What is required — In the entries below, find every line with "agent" and copy it.

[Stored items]
○ ○ ○ ○
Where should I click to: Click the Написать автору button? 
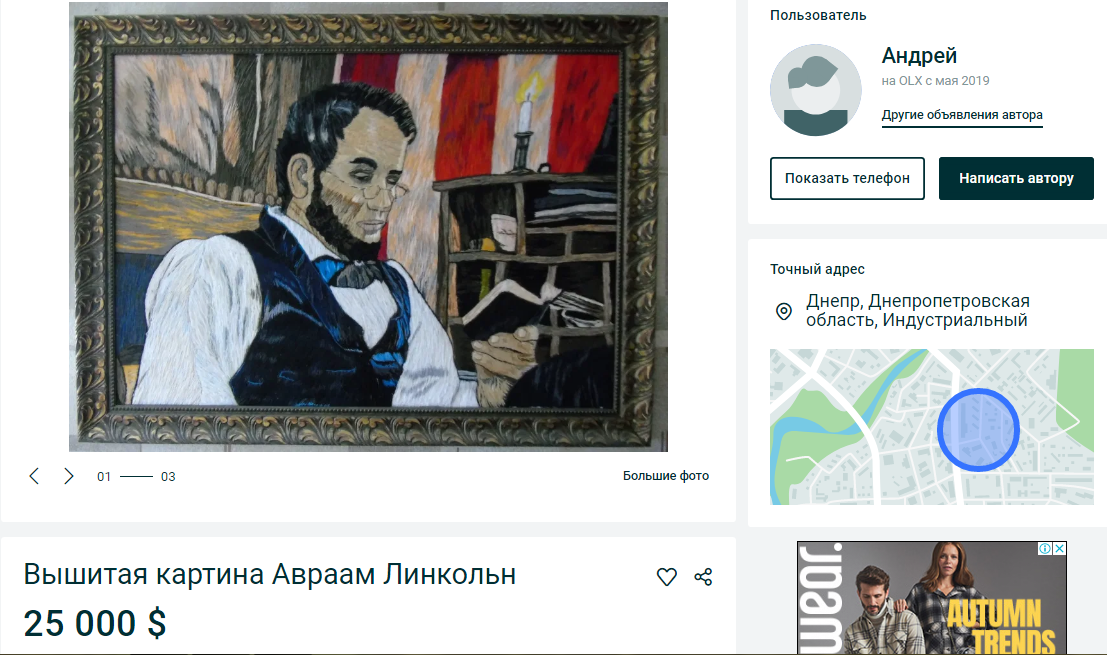coord(1016,179)
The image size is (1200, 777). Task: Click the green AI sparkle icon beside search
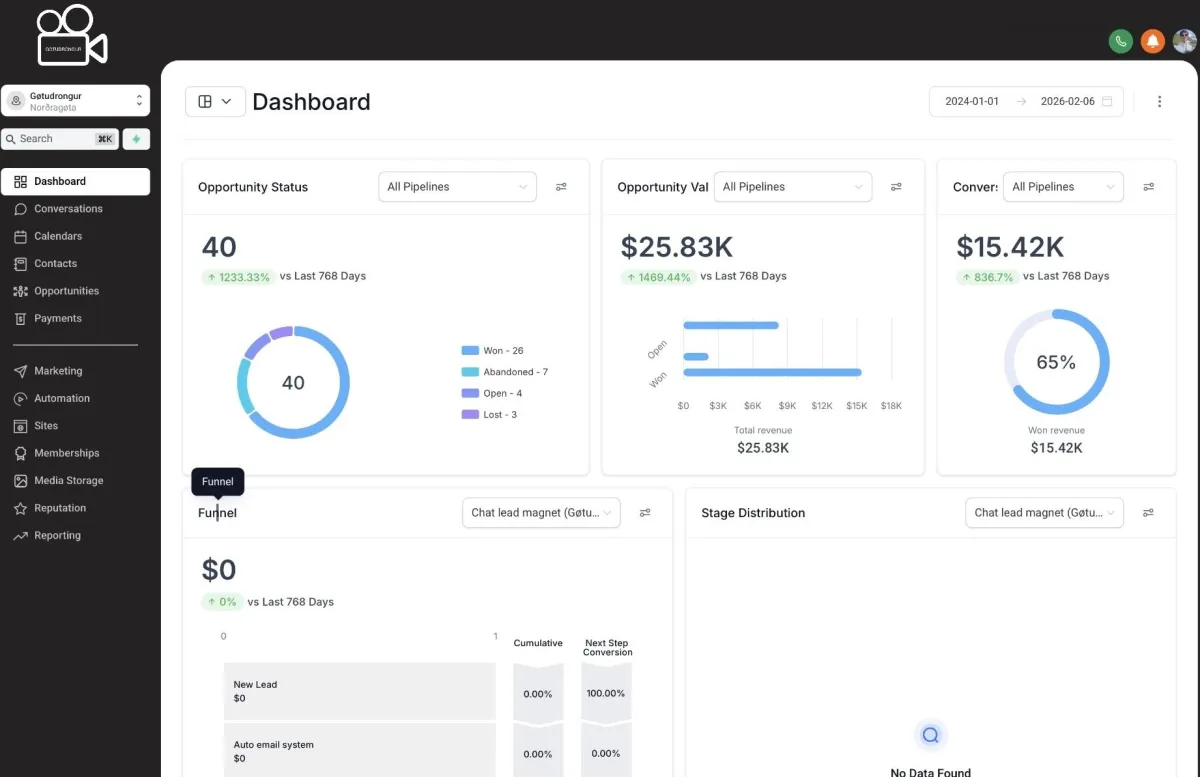coord(136,139)
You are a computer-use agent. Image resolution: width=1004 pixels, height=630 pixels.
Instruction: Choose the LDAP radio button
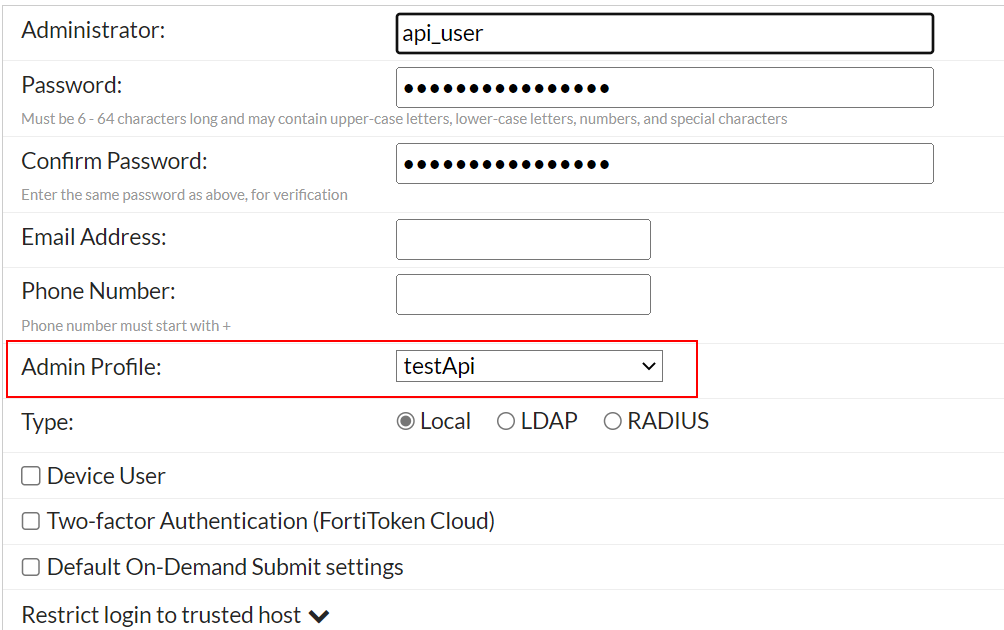tap(506, 422)
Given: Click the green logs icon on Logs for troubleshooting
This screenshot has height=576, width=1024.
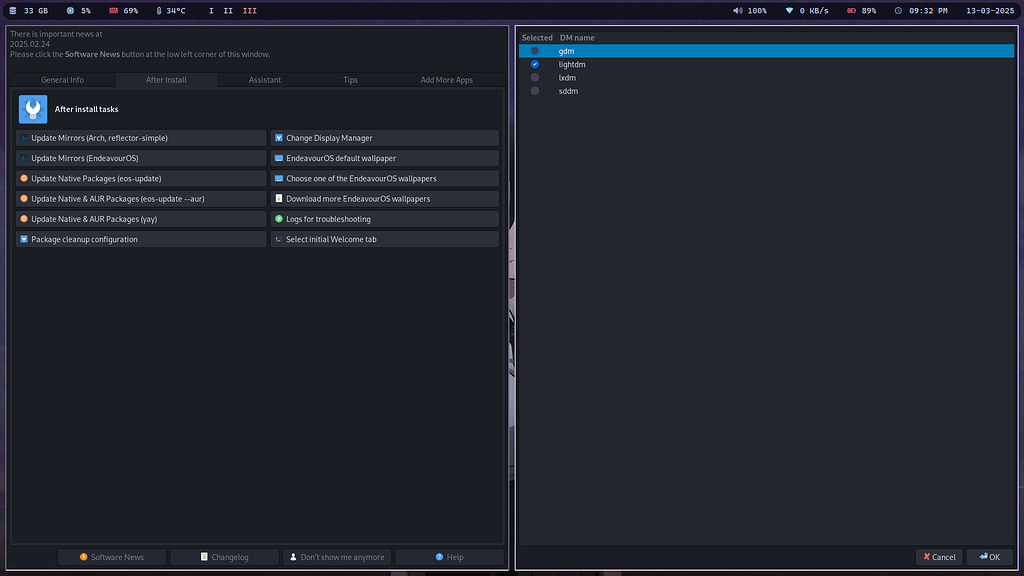Looking at the screenshot, I should point(278,218).
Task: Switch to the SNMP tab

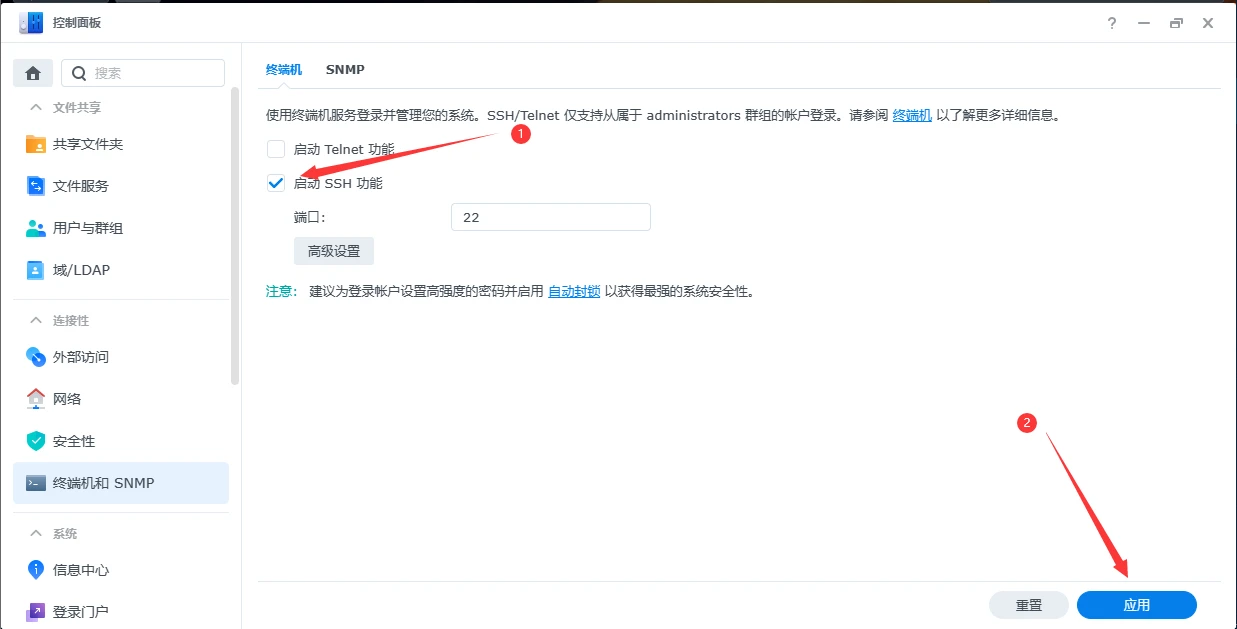Action: (345, 69)
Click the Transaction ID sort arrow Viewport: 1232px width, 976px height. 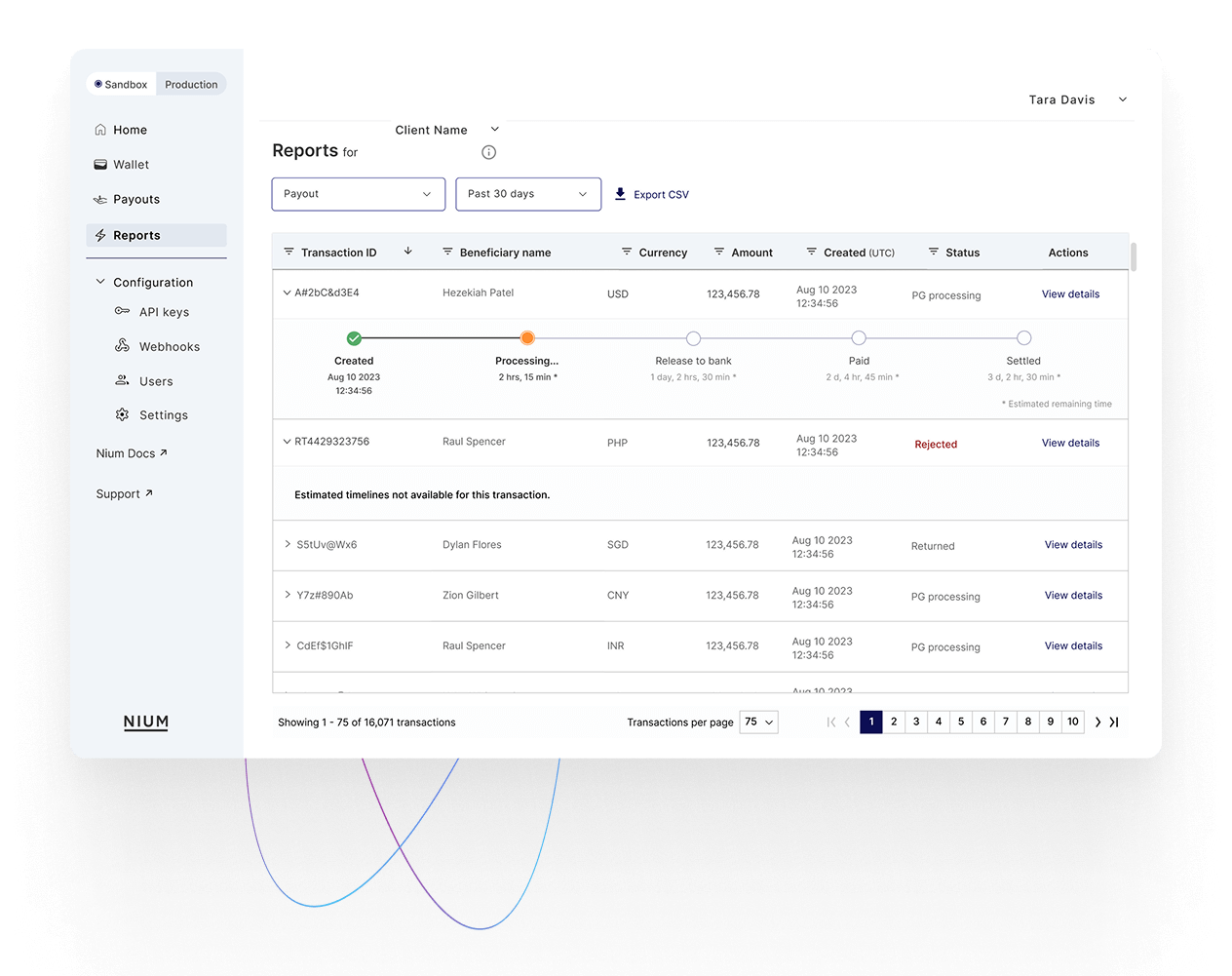point(408,252)
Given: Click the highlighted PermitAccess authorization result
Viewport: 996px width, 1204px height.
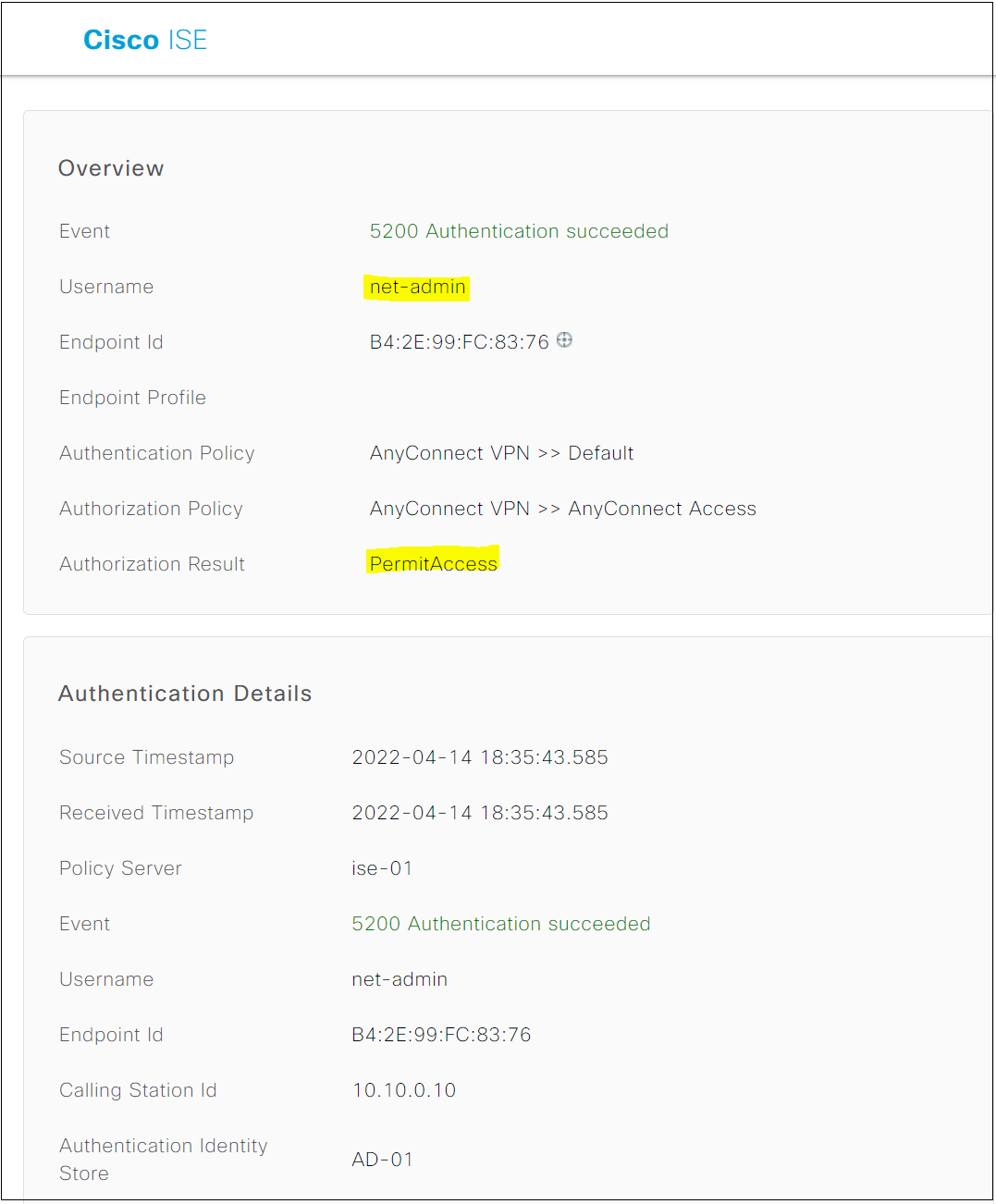Looking at the screenshot, I should point(434,563).
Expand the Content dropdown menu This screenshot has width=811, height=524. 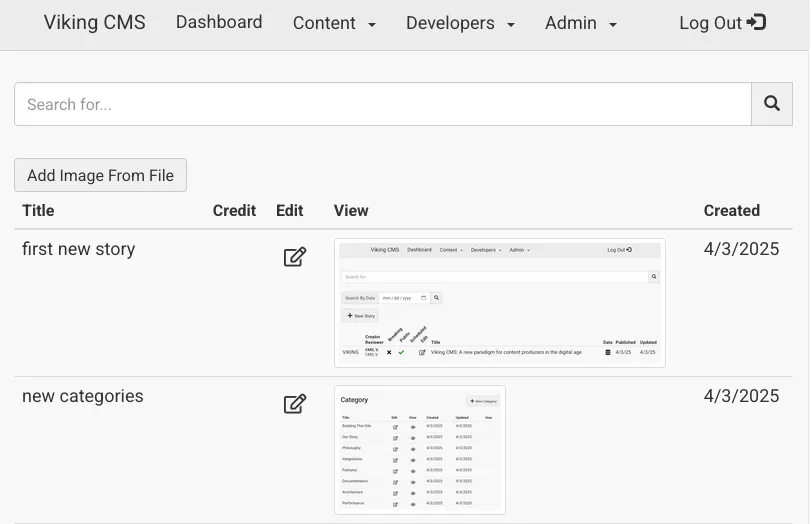334,23
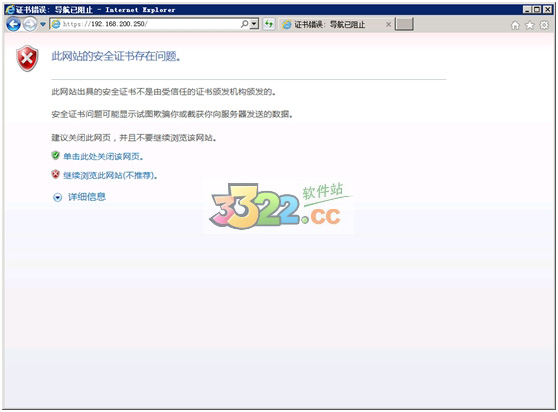The image size is (558, 412).
Task: Click the search magnifier icon in address bar
Action: (244, 24)
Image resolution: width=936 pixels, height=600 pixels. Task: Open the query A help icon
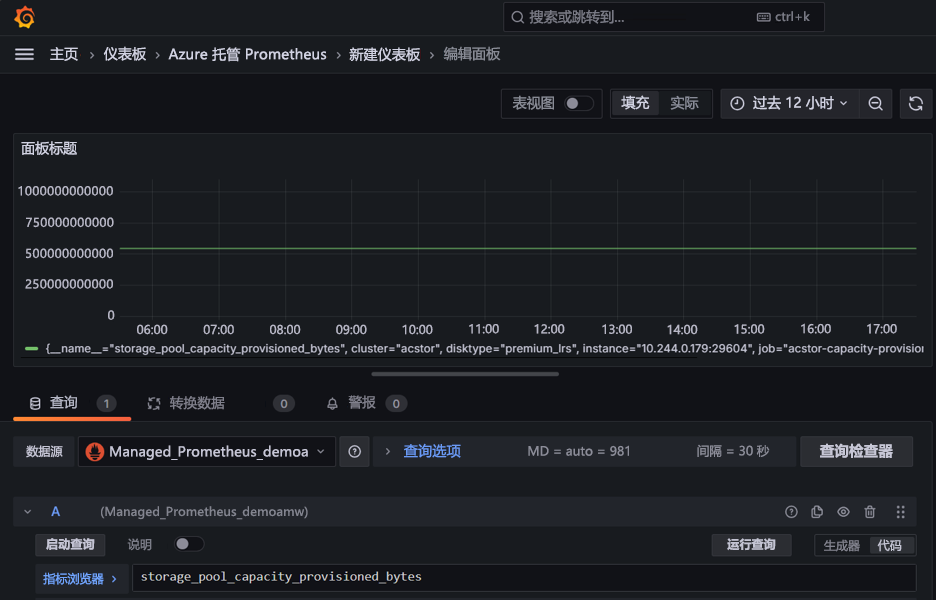click(791, 512)
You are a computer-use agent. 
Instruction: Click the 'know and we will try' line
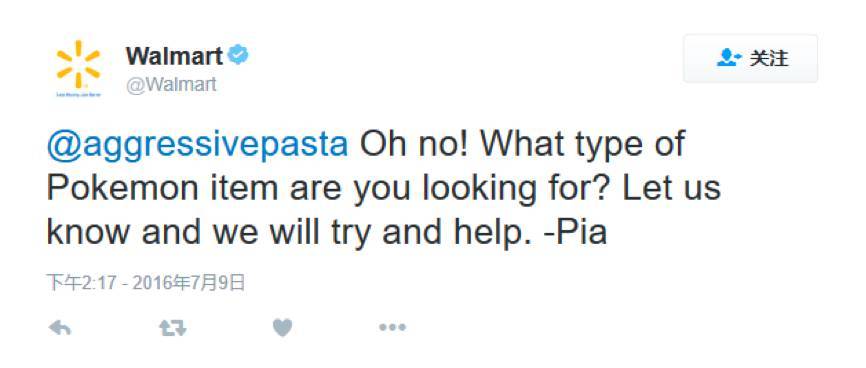(210, 233)
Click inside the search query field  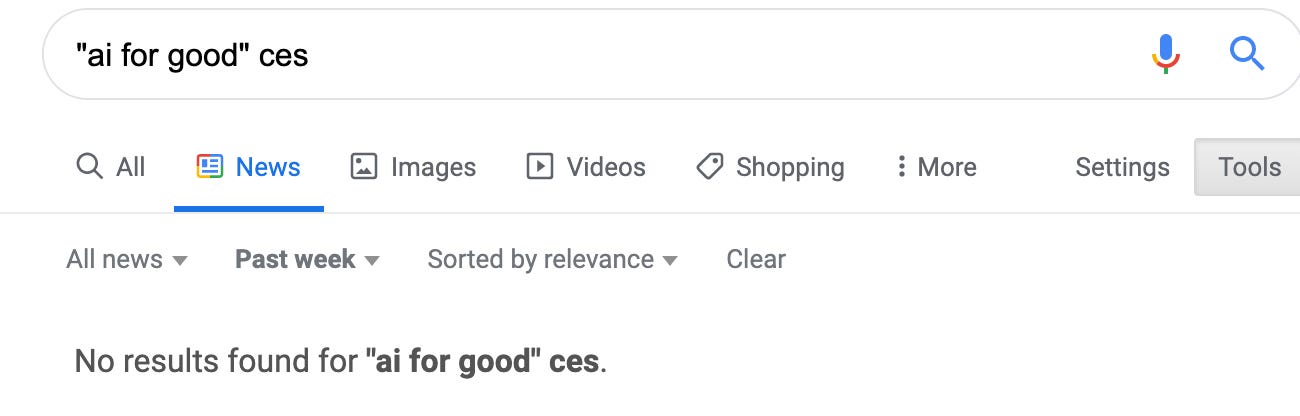(x=600, y=55)
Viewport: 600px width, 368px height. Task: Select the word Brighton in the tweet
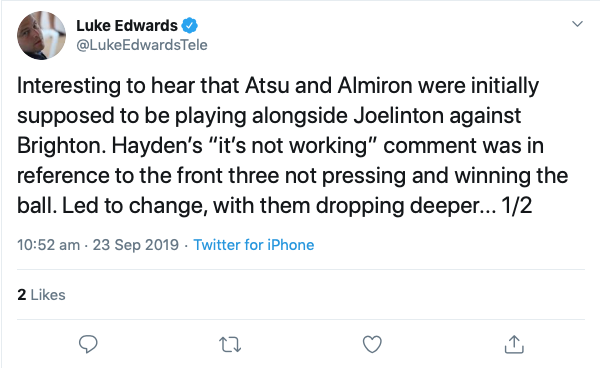[61, 147]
○ ○ ○ ○
Solution to the problem —
You are a computer-use agent. Image resolution: width=1004 pixels, height=630 pixels.
You are a computer-use agent. 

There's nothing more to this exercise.